## EXCERPT TO READ:
Released Date: 05/25/2020
In the matter of an Application pursuant to subsection 280(2) of the Insurance Act, RSO 1990, c I.8, in relation to statutory accident benefits.
Between:
M. A.
Applicant
and
Wawanesa Mutual Insurance Company
Respondent
DECISION
ADJUDICATOR:
Sandeep Johal
APPEARANCES:
For the Applicant:
Ardian Haruni
For the Respondent:
Michael Unea
HEARD:
By way of written submissions
OVERVIEW
1The applicant was injured in an automobile accident on September 27, 2017 and sought benefits pursuant to the Statutory Accident Benefits Schedule – Effective September 1, 20101 (the ''Schedule'').
2The applicant was a driver of a vehicle proceeding through an intersection on a green light when he was struck on the driver’s side by a second vehicle that was attempting to change lanes. As a result, the applicant submits he sustained physical and psychological injuries.
3The applicant applied for medical benefits that the respondent denied on the basis that his injuries fell under the Minor Injury Guideline (the “MIG”). The applicant disagreed with this decision and submitted an application to the Licence Appeal Tribunal – Automobile Accident Benefits Service (the “Tribunal”) for dispute resolution.

## THE DATA:
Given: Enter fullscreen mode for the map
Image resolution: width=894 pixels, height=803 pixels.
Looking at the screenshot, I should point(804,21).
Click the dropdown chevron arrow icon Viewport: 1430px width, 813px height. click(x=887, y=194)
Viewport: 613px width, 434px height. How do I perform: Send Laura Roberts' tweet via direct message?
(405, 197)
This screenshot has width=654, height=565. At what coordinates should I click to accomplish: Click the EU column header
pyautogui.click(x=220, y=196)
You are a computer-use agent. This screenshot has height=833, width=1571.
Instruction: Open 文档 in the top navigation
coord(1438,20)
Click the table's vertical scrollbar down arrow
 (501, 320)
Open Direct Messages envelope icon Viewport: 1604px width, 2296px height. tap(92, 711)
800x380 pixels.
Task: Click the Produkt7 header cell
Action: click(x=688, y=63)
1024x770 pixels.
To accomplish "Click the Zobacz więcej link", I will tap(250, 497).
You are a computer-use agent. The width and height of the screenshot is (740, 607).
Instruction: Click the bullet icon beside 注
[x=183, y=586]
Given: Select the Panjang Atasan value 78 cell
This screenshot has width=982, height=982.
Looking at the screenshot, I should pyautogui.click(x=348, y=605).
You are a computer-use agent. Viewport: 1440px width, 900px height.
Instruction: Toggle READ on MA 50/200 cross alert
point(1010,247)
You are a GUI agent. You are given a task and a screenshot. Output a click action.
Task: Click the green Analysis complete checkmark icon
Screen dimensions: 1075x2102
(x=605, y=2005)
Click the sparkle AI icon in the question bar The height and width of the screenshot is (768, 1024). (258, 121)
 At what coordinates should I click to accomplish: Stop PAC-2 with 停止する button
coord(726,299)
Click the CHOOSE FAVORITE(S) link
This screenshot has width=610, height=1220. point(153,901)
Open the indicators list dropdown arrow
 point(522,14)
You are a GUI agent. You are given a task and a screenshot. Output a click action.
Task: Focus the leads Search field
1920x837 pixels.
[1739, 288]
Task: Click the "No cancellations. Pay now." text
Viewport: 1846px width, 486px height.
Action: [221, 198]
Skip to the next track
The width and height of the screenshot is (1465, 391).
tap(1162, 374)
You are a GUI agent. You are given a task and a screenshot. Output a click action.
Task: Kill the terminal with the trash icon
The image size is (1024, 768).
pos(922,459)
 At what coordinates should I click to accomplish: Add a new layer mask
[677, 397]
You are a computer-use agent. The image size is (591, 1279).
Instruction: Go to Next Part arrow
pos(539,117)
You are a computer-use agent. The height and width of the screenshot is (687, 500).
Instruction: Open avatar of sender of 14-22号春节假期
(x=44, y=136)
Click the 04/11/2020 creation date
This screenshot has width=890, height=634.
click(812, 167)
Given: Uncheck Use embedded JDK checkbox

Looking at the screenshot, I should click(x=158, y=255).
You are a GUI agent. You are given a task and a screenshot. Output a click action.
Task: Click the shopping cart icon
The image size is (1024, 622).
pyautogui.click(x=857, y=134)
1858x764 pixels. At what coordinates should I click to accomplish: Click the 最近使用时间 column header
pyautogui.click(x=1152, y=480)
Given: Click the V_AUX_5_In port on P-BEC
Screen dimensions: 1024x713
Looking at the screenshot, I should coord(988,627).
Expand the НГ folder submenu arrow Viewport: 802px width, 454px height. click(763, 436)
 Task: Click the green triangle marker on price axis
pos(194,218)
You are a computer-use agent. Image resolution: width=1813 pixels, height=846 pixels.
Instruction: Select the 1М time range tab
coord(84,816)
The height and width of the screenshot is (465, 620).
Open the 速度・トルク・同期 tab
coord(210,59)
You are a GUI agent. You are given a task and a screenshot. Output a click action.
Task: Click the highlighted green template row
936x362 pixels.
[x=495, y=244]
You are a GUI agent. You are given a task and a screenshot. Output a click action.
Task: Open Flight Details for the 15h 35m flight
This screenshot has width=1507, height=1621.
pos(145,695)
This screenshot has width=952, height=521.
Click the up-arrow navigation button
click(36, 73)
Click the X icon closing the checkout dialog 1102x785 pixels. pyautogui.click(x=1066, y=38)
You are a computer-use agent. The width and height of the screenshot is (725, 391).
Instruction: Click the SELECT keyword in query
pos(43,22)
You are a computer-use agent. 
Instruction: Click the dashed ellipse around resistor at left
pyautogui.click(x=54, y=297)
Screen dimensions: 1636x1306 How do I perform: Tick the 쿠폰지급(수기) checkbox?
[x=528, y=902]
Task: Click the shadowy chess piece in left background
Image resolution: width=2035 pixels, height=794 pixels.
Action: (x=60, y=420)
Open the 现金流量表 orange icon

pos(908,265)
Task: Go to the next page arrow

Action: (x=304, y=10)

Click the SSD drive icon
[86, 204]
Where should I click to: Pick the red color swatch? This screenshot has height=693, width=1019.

## PROMPT 1:
List each short form that the accident benefits decision defines in parentheses, together with the full name it stands for.
## PROMPT 2:
Please transcribe the accident benefits decision from "3The applicant applied" to "for dispute resolution.".
## PROMPT 3:
Write the next part of the accident benefits decision, picking up after its final paragraph.

## ANSWER 1:
- the "Schedule": Statutory Accident Benefits Schedule – Effective September 1, 2010
- the "MIG": Minor Injury Guideline
- the "Tribunal": Licence Appeal Tribunal – Automobile Accident Benefits Service

## ANSWER 2:
3The applicant applied for medical benefits that the respondent denied on the basis that his injuries fell under the Minor Injury Guideline (the “MIG”). The applicant disagreed with this decision and submitted an application to the Licence Appeal Tribunal – Automobile Accident Benefits Service (the “Tribunal”) for dispute resolution.

## ANSWER 3:
ISSUES TO BE DECIDED
4The following are the issues to be decided:
i. Did the applicant sustain predominantly minor injuries as defined under the Schedule?
ii. If the answer to issue (i) is no, then:
a. Is the applicant entitled to a medical benefit in the amount of $1,656.81 for chiropractic services recommended by Toronto Medical Centre in a treatment plan (OCF-18) submitted on January 11, 2018 and denied on March 14, 2018?
b. Is the applicant entitled to the cost of a neurological assessment in the amount of $1,970.00 recommended by Toronto Medical Centre in an OCF-18 submitted on September 17, 2018 and denied on September 28, 2018?
c. Is the applicant entitled to the cost of a psychological assessment in the amount of $1,995.33 recommended by Toronto Medical Centre in an OCF-18 submitted on March 5, 2018 and denied on March 19, 2018?
d. Is the applicant entitled to interest on any overdue payment of benefits?
RESULT
5Based on the totality of the evidence before me, I find:
i. the applicant’s injuries fall within the definition of the MIG.
ii. as a result of the MIG limits being exhausted, there is no need to conduct an analysis of whether the treatment plan and the cost of examinations are reasonable and necessary; and
i. as there are no outstanding benefits, there is no interest that is payable.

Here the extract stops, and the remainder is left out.